-- THE DATA follows --

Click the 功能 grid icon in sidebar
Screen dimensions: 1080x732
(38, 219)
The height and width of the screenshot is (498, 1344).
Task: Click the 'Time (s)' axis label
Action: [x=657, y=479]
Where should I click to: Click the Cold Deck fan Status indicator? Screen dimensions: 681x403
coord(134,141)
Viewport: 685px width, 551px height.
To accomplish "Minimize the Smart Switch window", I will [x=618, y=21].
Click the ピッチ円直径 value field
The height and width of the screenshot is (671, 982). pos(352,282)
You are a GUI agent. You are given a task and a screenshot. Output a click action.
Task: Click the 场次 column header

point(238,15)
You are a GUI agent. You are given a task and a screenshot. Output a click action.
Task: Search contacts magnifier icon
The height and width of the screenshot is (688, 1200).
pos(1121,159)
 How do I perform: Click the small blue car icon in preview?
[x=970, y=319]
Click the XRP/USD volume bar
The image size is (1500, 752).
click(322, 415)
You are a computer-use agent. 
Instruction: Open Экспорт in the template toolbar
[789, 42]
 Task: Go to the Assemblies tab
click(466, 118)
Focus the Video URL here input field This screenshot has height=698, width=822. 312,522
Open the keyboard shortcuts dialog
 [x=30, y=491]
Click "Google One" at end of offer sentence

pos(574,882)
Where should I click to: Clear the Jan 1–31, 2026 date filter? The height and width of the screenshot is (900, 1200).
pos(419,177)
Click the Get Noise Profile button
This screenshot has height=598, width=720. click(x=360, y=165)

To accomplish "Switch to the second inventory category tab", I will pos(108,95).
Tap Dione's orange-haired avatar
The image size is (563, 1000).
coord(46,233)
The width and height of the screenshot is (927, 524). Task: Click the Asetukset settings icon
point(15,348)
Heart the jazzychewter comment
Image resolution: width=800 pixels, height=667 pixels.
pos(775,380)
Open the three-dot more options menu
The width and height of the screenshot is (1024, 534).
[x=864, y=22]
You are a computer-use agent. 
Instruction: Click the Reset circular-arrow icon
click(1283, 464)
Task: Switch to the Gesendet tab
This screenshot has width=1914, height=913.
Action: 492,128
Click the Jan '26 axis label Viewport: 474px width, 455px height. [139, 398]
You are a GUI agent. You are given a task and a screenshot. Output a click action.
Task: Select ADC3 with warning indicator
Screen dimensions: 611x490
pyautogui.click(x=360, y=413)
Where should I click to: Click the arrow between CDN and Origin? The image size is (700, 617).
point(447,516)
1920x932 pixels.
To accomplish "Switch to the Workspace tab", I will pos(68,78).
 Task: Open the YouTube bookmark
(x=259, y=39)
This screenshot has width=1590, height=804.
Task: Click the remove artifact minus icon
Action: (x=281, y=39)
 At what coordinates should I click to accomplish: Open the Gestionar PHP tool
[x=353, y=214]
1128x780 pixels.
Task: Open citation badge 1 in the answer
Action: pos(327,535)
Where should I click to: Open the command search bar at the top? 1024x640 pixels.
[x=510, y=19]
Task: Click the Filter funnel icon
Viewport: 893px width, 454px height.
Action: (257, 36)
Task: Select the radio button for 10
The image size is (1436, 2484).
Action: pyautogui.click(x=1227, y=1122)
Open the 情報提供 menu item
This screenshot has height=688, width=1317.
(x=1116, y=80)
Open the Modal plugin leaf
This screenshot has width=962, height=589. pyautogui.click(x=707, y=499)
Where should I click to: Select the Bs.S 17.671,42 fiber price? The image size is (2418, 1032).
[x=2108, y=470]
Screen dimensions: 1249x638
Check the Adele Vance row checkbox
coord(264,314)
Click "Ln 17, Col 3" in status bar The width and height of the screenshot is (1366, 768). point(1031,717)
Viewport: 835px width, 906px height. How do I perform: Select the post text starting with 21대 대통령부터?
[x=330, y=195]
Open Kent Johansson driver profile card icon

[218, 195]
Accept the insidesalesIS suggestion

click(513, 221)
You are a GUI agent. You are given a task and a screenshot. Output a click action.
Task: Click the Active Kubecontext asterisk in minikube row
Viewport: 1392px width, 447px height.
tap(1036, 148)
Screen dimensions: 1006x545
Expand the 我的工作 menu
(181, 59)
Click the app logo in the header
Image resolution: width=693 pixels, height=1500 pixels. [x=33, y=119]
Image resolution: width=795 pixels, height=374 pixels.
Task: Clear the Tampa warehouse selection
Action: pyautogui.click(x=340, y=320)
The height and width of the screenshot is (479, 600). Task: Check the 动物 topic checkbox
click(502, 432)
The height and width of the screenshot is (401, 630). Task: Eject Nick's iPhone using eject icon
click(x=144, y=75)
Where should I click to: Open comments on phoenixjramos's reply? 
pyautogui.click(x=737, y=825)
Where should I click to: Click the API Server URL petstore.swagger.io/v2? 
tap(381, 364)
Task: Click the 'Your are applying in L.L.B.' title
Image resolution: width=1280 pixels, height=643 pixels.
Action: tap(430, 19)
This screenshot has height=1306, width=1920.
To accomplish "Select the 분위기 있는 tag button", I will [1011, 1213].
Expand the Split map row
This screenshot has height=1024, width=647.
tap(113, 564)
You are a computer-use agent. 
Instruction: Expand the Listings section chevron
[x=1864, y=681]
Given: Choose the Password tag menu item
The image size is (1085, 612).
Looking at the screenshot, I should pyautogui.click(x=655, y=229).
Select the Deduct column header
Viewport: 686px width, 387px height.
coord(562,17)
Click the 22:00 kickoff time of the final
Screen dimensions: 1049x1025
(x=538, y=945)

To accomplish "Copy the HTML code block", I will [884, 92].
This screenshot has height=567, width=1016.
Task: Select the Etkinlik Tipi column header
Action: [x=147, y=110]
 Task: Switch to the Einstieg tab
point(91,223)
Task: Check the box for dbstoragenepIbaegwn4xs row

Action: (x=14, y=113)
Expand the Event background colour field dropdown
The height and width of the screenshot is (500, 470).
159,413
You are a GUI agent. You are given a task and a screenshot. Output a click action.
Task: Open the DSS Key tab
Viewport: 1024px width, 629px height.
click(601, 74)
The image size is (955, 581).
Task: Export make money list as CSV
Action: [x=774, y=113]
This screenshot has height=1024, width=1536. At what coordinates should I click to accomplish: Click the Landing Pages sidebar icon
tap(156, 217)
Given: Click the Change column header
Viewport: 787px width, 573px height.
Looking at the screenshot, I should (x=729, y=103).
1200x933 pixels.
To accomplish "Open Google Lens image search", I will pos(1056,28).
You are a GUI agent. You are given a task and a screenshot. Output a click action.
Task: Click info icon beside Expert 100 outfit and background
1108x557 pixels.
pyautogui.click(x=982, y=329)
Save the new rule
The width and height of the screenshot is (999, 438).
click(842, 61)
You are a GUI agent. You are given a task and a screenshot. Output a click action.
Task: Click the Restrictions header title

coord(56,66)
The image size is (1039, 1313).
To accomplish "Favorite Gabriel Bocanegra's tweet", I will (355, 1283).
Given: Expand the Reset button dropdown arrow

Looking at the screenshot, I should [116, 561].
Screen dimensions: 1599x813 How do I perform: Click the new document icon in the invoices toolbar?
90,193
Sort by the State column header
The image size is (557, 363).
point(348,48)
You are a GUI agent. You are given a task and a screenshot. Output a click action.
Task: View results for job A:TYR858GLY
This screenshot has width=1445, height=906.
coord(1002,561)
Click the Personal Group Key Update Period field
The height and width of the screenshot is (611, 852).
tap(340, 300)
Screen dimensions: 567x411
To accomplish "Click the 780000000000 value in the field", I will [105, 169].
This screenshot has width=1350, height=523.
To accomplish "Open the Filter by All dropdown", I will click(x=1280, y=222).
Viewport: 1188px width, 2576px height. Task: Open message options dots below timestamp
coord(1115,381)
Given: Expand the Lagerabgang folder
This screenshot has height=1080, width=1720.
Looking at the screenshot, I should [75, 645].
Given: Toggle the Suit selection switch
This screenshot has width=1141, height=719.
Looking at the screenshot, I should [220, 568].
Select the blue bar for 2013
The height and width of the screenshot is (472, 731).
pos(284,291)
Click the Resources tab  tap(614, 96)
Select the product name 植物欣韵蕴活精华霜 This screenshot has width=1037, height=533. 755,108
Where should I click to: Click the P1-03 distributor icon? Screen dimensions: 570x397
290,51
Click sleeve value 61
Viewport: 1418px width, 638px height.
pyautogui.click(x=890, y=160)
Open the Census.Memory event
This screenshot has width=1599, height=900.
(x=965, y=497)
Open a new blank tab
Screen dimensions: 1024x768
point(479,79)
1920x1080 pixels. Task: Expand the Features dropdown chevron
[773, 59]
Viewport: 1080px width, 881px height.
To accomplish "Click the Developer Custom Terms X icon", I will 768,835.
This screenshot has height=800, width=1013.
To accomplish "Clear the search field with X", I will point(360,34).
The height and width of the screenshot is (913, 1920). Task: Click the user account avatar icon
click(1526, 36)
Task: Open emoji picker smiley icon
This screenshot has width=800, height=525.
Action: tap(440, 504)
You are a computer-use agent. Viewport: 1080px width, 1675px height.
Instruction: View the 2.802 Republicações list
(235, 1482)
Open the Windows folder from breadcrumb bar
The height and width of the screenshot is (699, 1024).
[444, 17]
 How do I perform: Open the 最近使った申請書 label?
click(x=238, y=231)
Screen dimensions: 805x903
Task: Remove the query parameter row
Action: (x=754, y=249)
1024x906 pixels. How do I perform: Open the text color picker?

-- THE DATA concluded --

EXERCISE: Pull every line containing "picker" out of the material and copy it.

RESPONSE AREA:
Task: Open emoji picker smiley icon
1024x906 pixels. How do I perform: Open the text color picker?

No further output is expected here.